* **Work to complete**: In the records below, find the line with "The height and" and the line with "View analytics of last Song Mingi tweet"; return exactly those lines and every line between them.

* **Provided entries**:

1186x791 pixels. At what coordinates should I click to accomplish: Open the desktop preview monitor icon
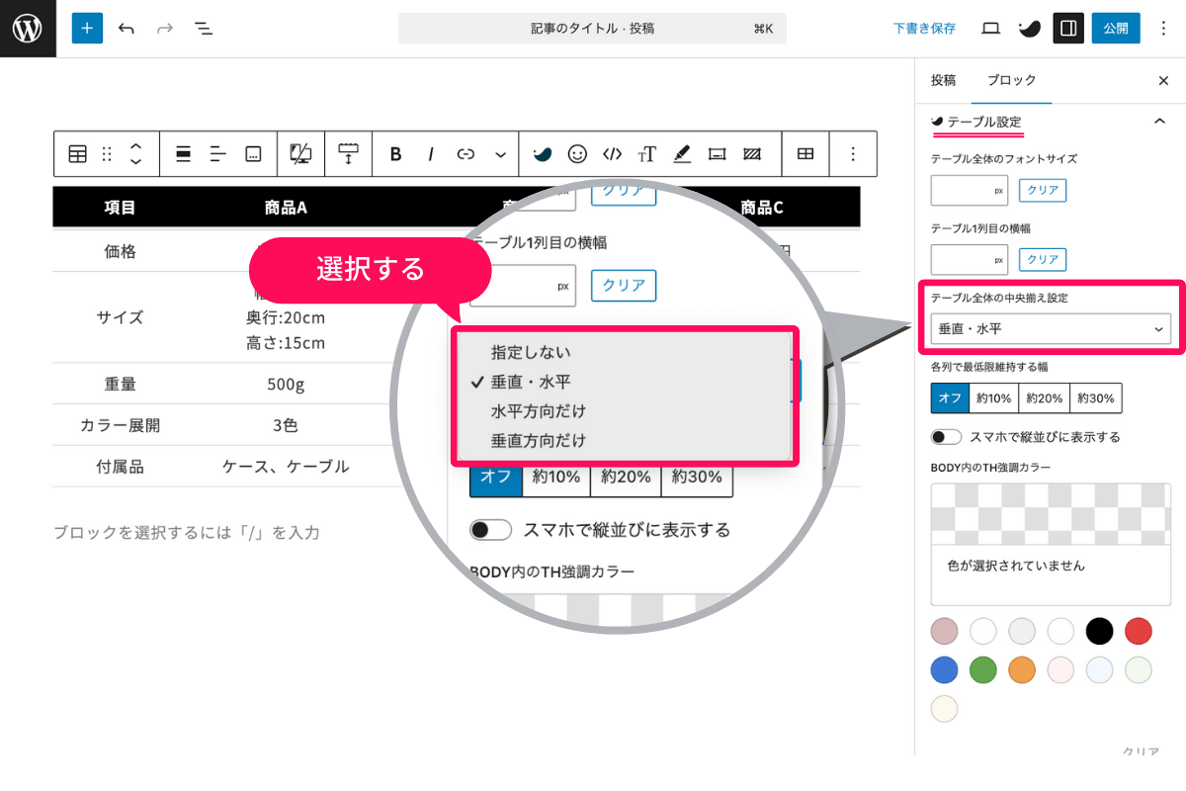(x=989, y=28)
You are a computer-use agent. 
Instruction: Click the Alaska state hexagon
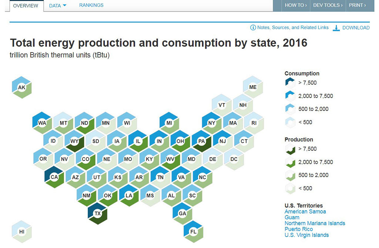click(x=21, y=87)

...

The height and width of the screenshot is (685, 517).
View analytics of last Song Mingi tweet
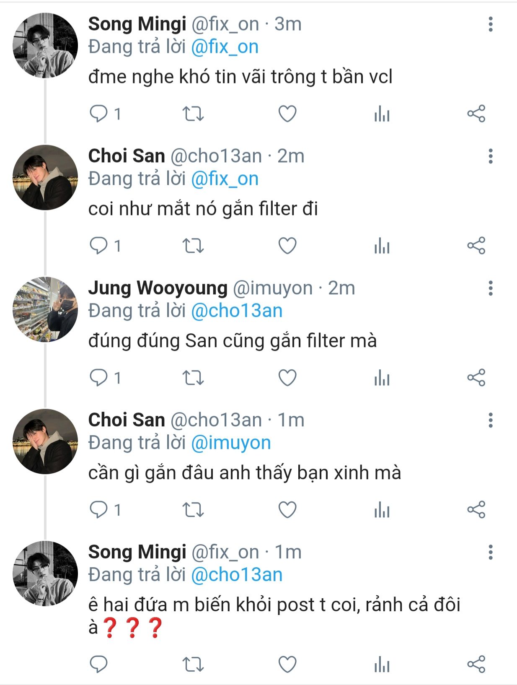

--

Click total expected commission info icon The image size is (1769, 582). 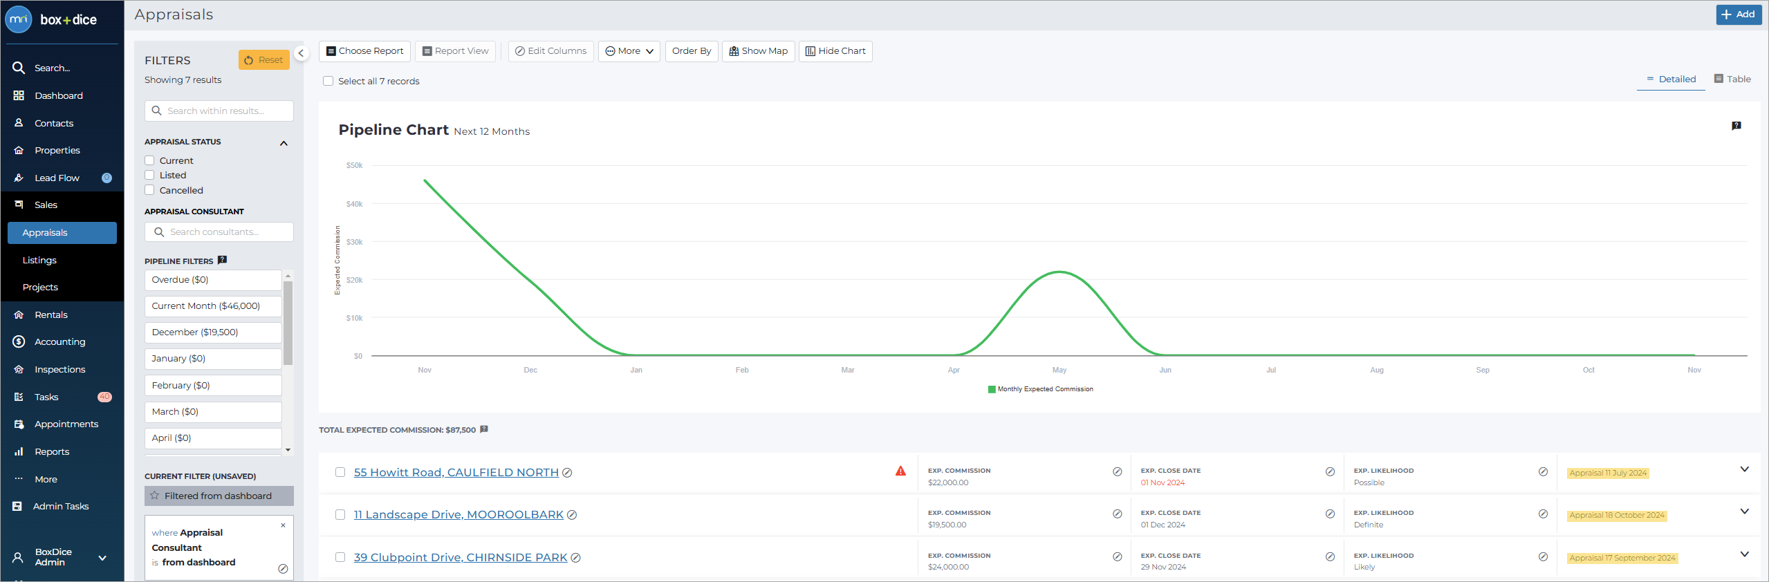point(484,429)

* **Reply**:
The height and width of the screenshot is (685, 517).
View analytics of last Song Mingi tweet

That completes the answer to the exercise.